As mentioned in Section Relationship between Variables, the covariance and correlation statistics provide a measure of the strength of the linear relationship between two variables.
Regression analysis is a technique which further examines the relationship between variables. It models the relationship between one or more independent variables (predictors or explanatory variables) and a dependent variable (response variable) and explains or predicts the outcome of the dependent variable, as a function of the independent variables.
The two basic types of regression are simple linear regression and multiple linear regression. Simple linear regression models the relationship as a linear function of one independent variable, whereas multiple regression uses two or more independent variables.
Simple linear regression (Exhibit 33.24) takes the following functional form: $$ y = b_0 + b_1x + e $$
Multiple linear regression takes the form:
$$ y = b_0 + b_1x_1 + b_2x_2 + b_3x_3 + ... + b_t x_t + e $$y: is the dependent or response variable.
x, x_{i}: independent variables (predictors or explanatory variables).
b_{0}: intercept.
b_{i}: regression coefficient is the slope of the regression line.
e: error term
Once the relationship has been determined, the regression equation can be used to visualize, explain, and predict how the dependent variable responds to changes in the independent variables.
For instance, if you are studying the impact of consumer promotions, regression will explain how price discounts for an item and its competitors affect the sales of the item. It provides a measure for the discount price elasticity of demand and the cross-discount-price elasticity of demand, as well as the impact of displays and other in-store influences.

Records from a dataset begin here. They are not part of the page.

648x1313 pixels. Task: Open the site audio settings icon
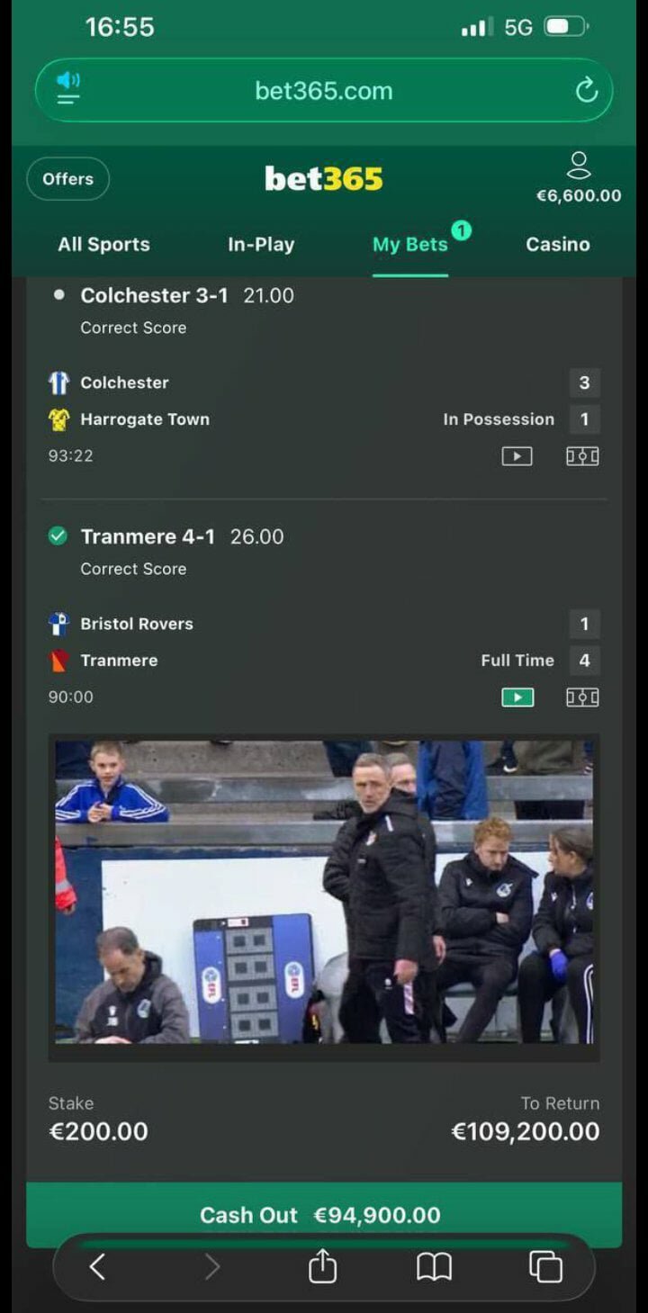(x=68, y=89)
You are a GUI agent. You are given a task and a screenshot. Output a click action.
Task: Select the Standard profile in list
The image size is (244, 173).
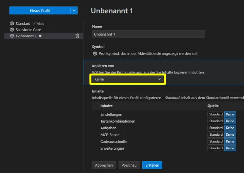23,24
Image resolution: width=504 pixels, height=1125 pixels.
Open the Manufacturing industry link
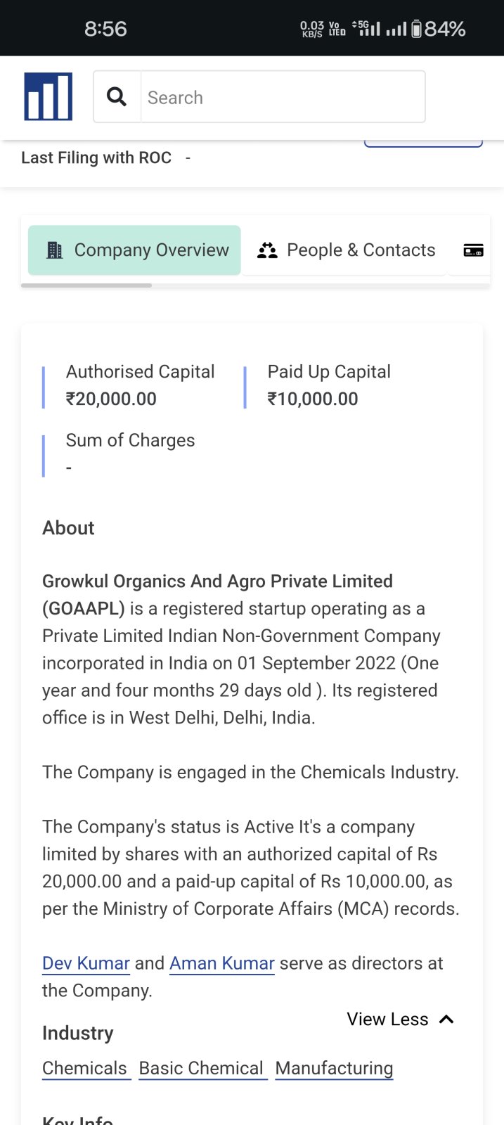click(x=334, y=1068)
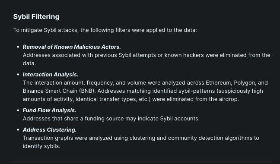Click the intro sentence about mitigating Sybil attacks
This screenshot has height=164, width=280.
point(105,30)
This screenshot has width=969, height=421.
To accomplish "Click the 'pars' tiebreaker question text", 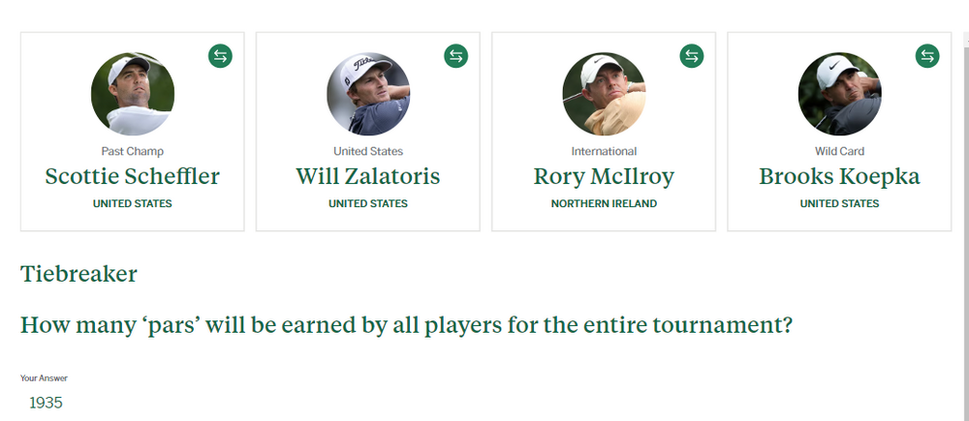I will [407, 325].
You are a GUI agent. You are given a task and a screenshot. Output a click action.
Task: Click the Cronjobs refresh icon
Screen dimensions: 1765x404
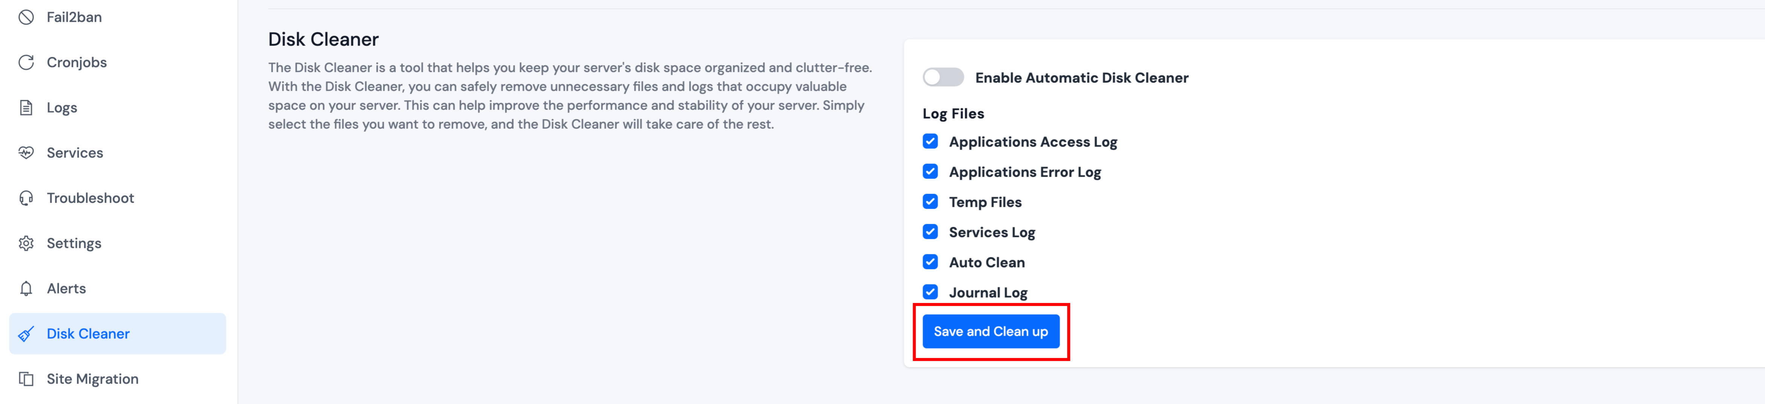[x=26, y=62]
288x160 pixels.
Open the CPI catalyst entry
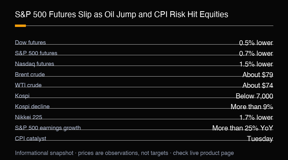click(30, 138)
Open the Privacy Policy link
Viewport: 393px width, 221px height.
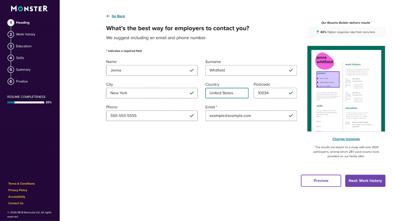tap(18, 190)
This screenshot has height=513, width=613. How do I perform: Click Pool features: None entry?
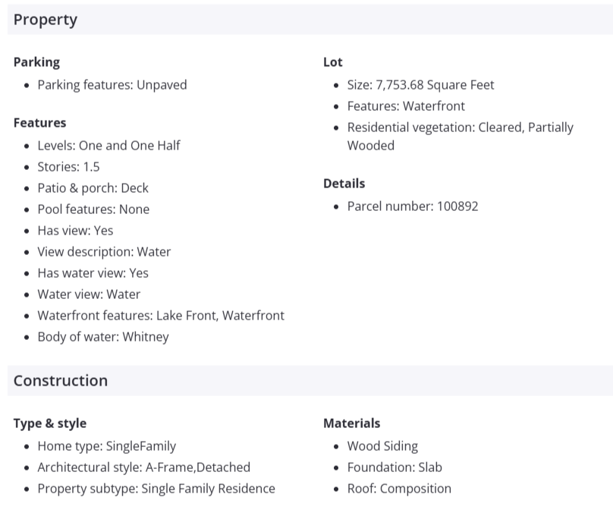pyautogui.click(x=93, y=209)
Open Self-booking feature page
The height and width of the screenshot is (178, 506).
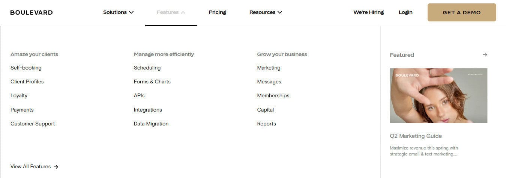pyautogui.click(x=26, y=68)
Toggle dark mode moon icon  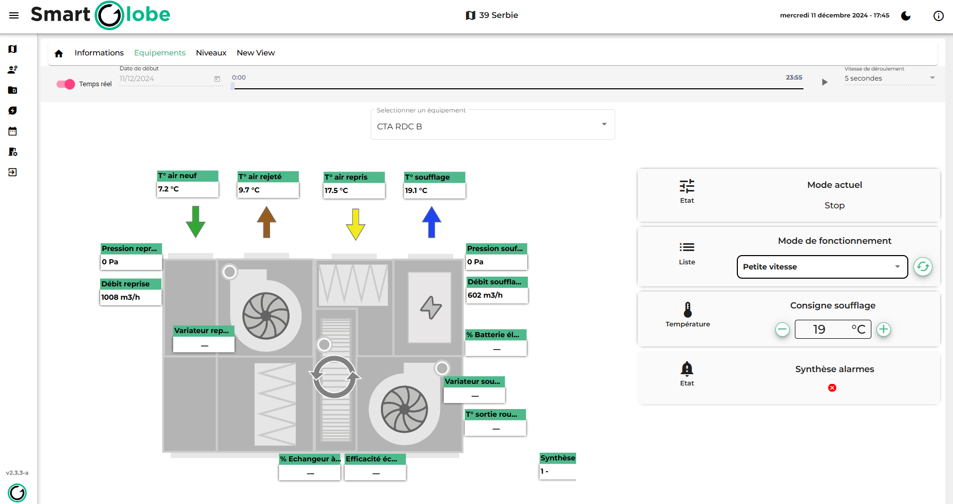pyautogui.click(x=906, y=16)
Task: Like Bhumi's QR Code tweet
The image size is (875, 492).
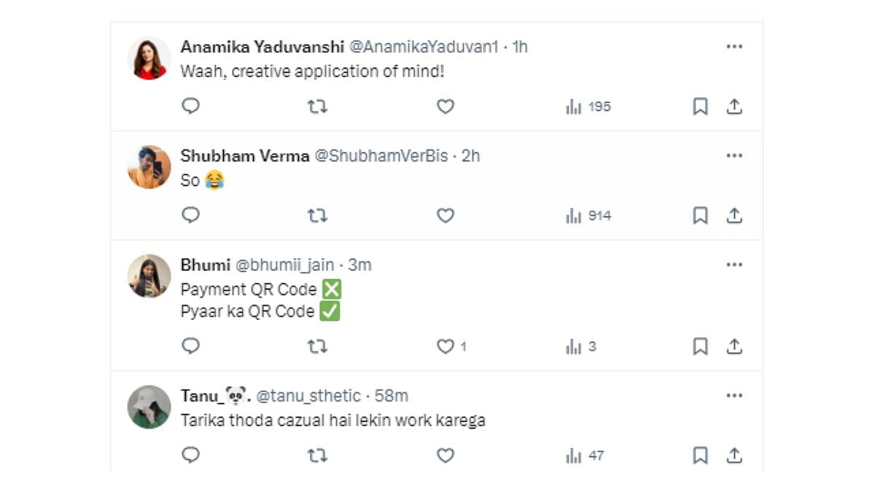Action: (446, 346)
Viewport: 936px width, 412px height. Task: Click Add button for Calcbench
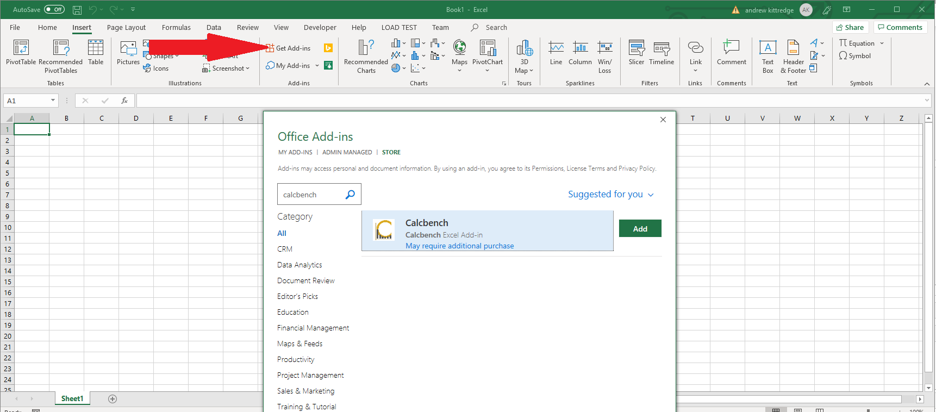click(640, 229)
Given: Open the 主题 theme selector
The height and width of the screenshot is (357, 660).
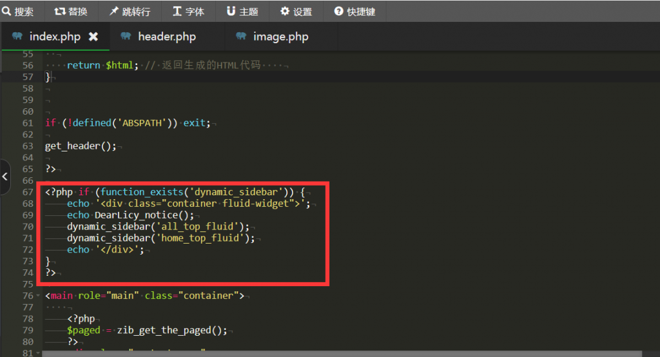Looking at the screenshot, I should click(x=242, y=12).
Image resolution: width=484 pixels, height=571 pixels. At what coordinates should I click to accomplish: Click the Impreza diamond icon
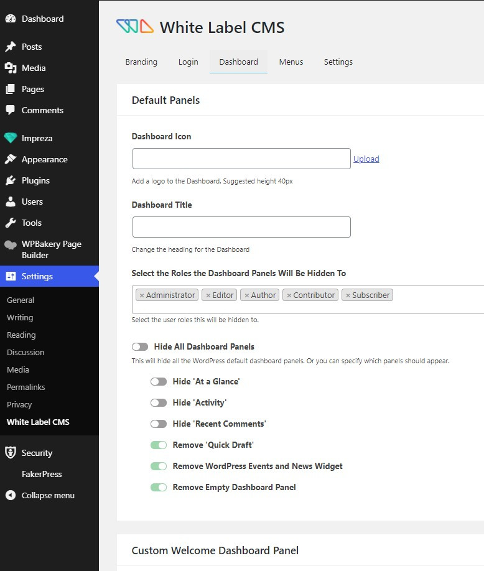pos(10,138)
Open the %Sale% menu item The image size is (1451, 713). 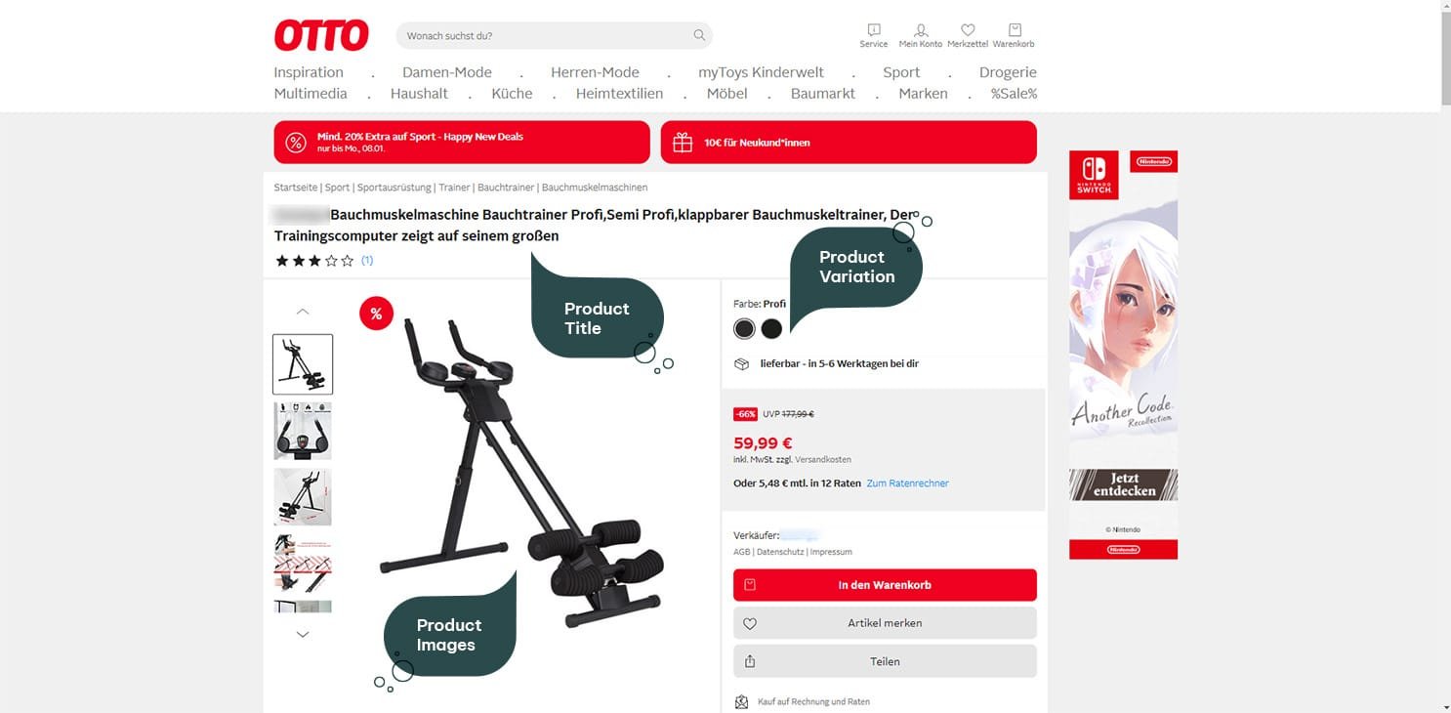(1014, 94)
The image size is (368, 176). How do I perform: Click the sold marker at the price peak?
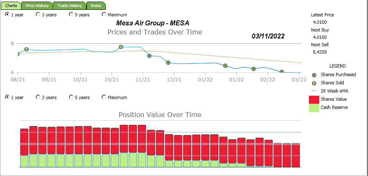[121, 47]
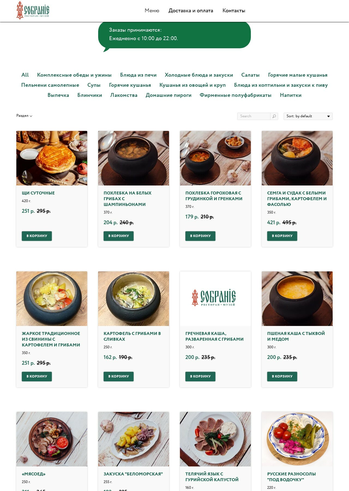The image size is (349, 491).
Task: Click the search magnifier icon
Action: (274, 116)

Based on this understanding, you can construct a “due to” analysis to explain the outcome of past marketing initiatives or develop a “what-if” analysis to predict or simulate the impact of proposed initiatives. These analyses are covered in Section Sales Decomposition and Due-To Analysis and Section What-if Analysis of Chapter Promotion.
The approach to estimating the parameters for a regression equation is outlined in Exhibit 33.25. The intercept and coefficient estimates are based on the Least Squares Error (LSE) method where the criterion is to minimize the sum of the squared error (SSE) (actual – predicted): $$ min\sum(y_i-\hat y_i)^2 $$
y_{i}: observed value.
ŷ_{i}: estimated value.
In the case of simple linear regression:
$$ SSE = \sum_{i=1}^n (y_i - \hat y_i )^2 = \sum_{i=1}^n [y_i - (b_0 + b_1 x_i)]^2 $$Via differentiation we can obtain the estimate for the regression coefficient:
$$b_1= \frac{\sum(x_i-\bar x)(y_i-\bar y)}{\sum(x_i - \bar x)^2}=\frac{SS_{xy}}{SS_{xx}}$$And, b_{0}, the intercept:
$$ b_0=\bar y - b_1 \bar x $$As with simple regression, estimates for multiple linear regression are based on the LSE method. The parameters b_{1}, b_{2}, b_{3} etc. are called partial regression coefficients. They reveal the importance of their respective predictor variables, in driving the response variable.
Note: The partial contribution of each x-variable (as measured by its b-coefficient) may not agree in relative magnitude (or even sign) with the bivariate correlation between the x-variable and y (the dependent variable).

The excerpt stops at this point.